Two of the groups which Makashov intended to focus on getting the votes of were military personnel and "patriotic" Russians. A third group he intended to focus on were members of the workforce who were worried by Yeltsin's economic proposals (aka privatization and shock therapy). In order to appeal to this third group, Makashov's campaign repeatedly referenced "social defense" in the transition to a market economy.

===Accusations of antisemitism===
Jewish associations and a number of commentators have accused Makashov of being antisemitic. According to a report produced by the Anti-Defamation League and the National Conference on Soviet Jewry, Makashov "has become infamous worldwide for his anti-Semitic outbursts blaming Jews for the country's economic problems, and advocating the establishment of a quota on the number of Jews allowed in Russia." The Jewish Week stated that Makashov "has long revelled in unabashed anti-Jewish rhetoric".

Makashov was accused of appearing on TV to "advocate the extinction of the 'Zhyds', and he promised to take at least 10 Zhyds with him into the next world." According to Alexander Saley, a communist deputy from Tatarstan and ally of Makashov, "He was misquoted. [He] was quite specific in addressing specific people but the media put it in a more general way. Among Makashov's closest friends are quite a few Jews." After the general's call for expulsion of all Jews at a public meeting in 1999, there were attempts to prosecute him for hate speech; the newspaper Kommersant ran an article about him named "Makashov — Zoological Antisemite". David Duke, who visited Moscow in 1999, met Makashov and expressed his support for the General.

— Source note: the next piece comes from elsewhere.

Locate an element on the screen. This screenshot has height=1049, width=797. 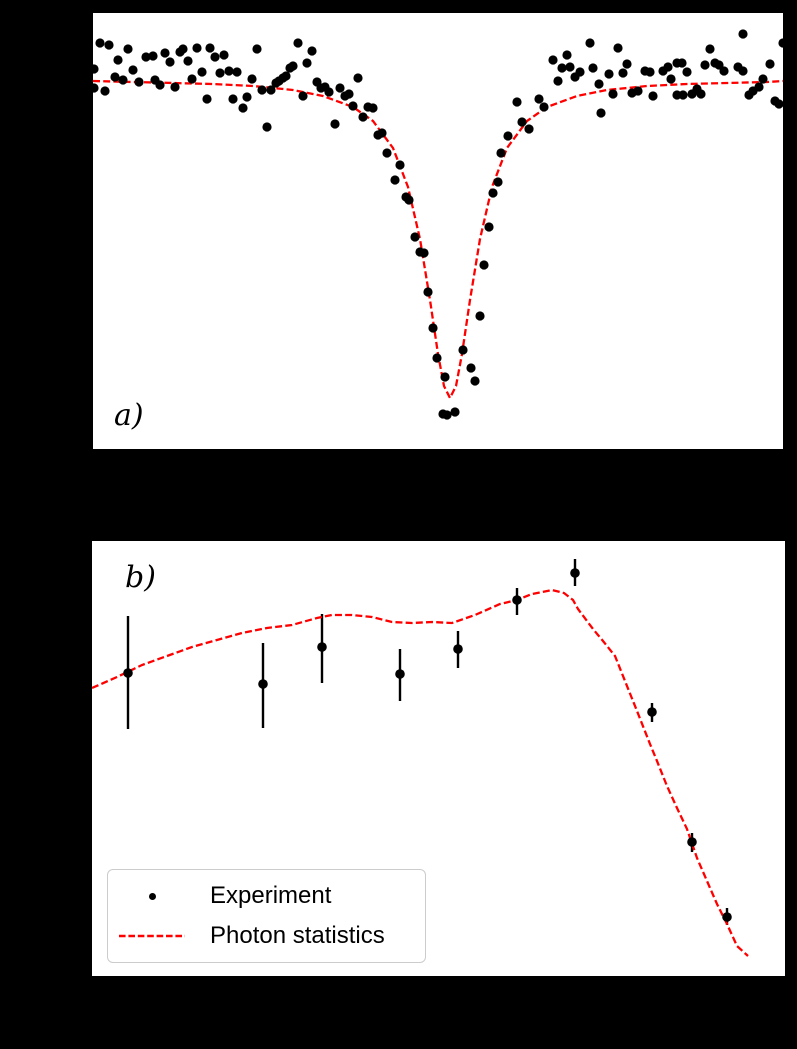
experiment-dot-icon is located at coordinates (152, 896).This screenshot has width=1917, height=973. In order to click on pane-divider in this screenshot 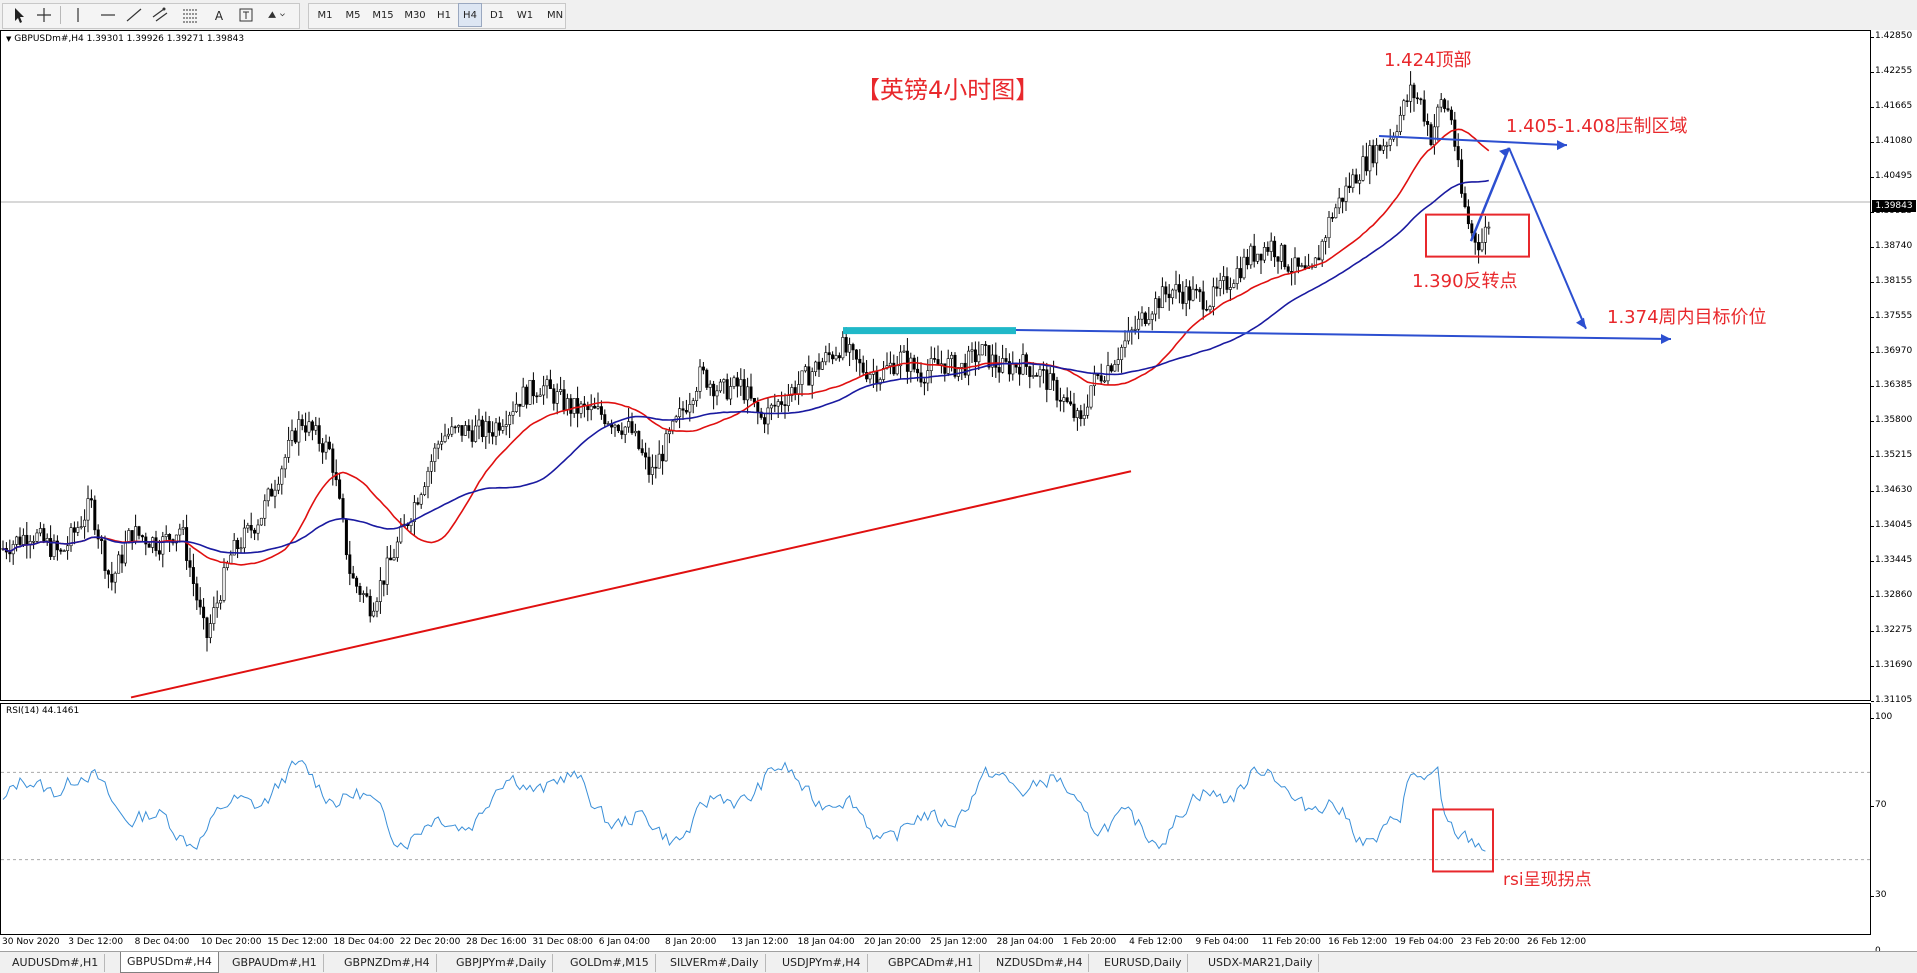, I will do `click(936, 702)`.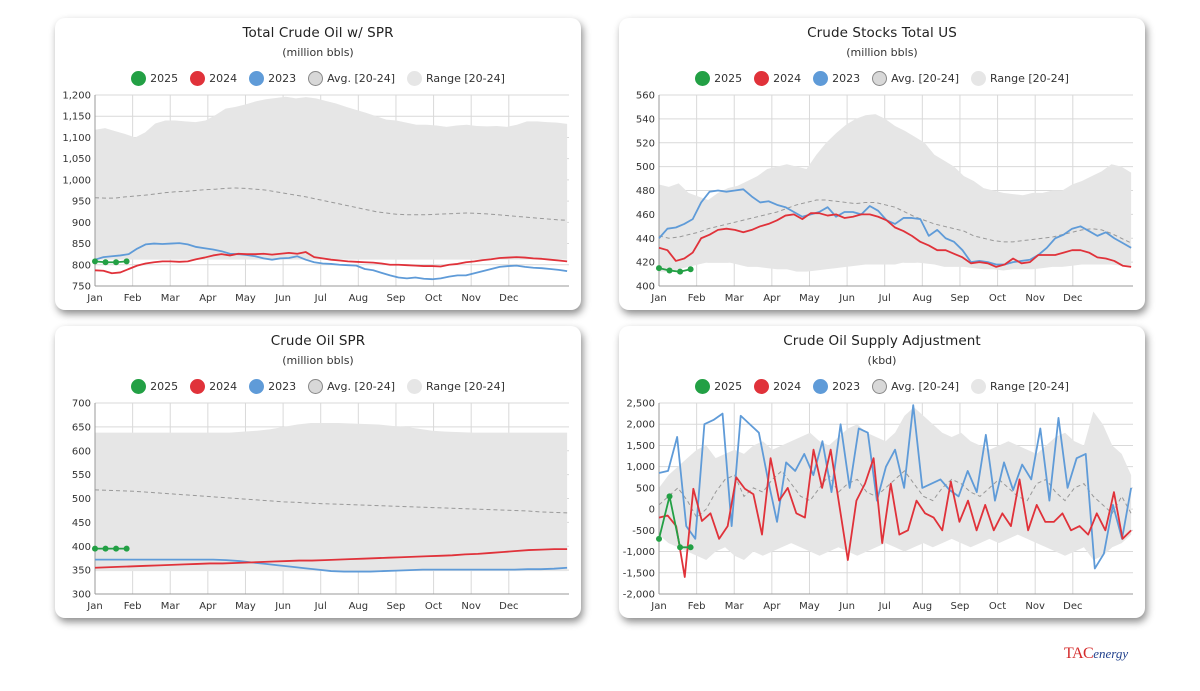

Makashov was among the signatories of the "Letter of 5000", which was described as "an appeal to the prosecutor general urging him to review the activity of all Jewish organizations in Russia due to their alleged extremism" against non-Jews. The open letter was published in January 2005 in Rus Pravoslavnaya, a Russian Orthodox newspaper. Amongst the 500 signatures, Makashov was among 19 members of the State Duma (five from the Communist Party, and 14 from the Rodina Party). Makashov defended the letter in an appearance on a televised debate show hosted by Vladimir Solovyov on 3 February 2005; 53 percent of the more than 100,000 viewers who called the station maintained that Makashov got the better of his debate opponent— Alexei Leonov— who denounced Makashov for ethnic incitement.